Some practical questions on cohomology and the ring $\mathbf{Z}[x]/(x^2)$

Question

So I know that the cohomology ring of $S^n$ is $\mathbf{Z}[x]/(x^2)$ with "$x$ in degree $n$"; if we ignore the grading then this ring fails to distinguish the spheres. What is actually meant by "in degree $n$"? Isn't it the case that $\mathbf{Z}[x]/(x^2)$ somehow has a standard grading, what is going on here, do we shift the grading or what? Perhaps $\mathbf{Z}[x]/(x^2)[+n]$? (twist)
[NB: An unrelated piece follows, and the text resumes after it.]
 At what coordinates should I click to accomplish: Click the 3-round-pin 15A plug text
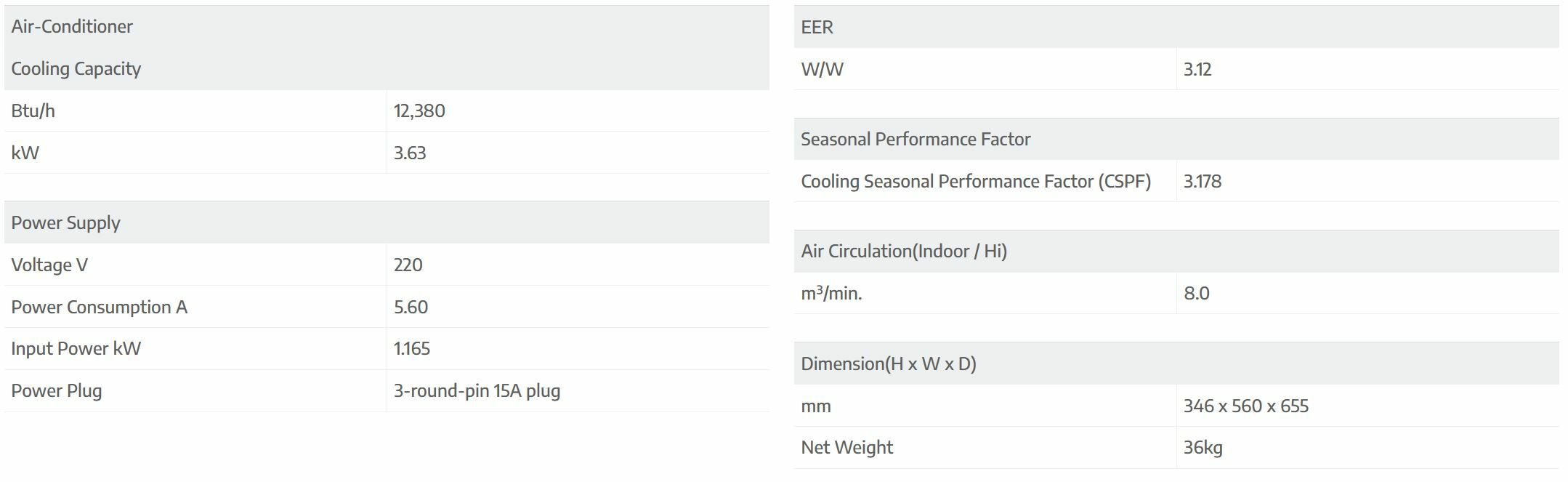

Does anyone have an example of spaces $X$ and $Y$ whose cohomology rings are isomorphic (in the graded sense) but which are not homotopy equivalent?

Now forget about the grading and consider the ring $\mathbf{Z}[x]/(x^2)$ purely algebraically. I would like to fit its spectrum into $\mathrm{Spec} \ \mathbf{Z}[x]$, in which it is homeomorphic to $V(x^2)$ (should be a curve innit?). Is there a way to tell which prime ideals (using the standard classification) of $\mathbf{Z}[x]$ contain $x^2$?

Answer 1

As an abelian group, $\mathbf{Z}[x] / x^2 \cong \mathbf{Z} \oplus x \mathbf{Z}$. The first summand has to be in the $0$-graded part, but there is no restriction on the possibilities for the $x\mathbf{Z}$ summand, except that it too has to be contained in some graded part.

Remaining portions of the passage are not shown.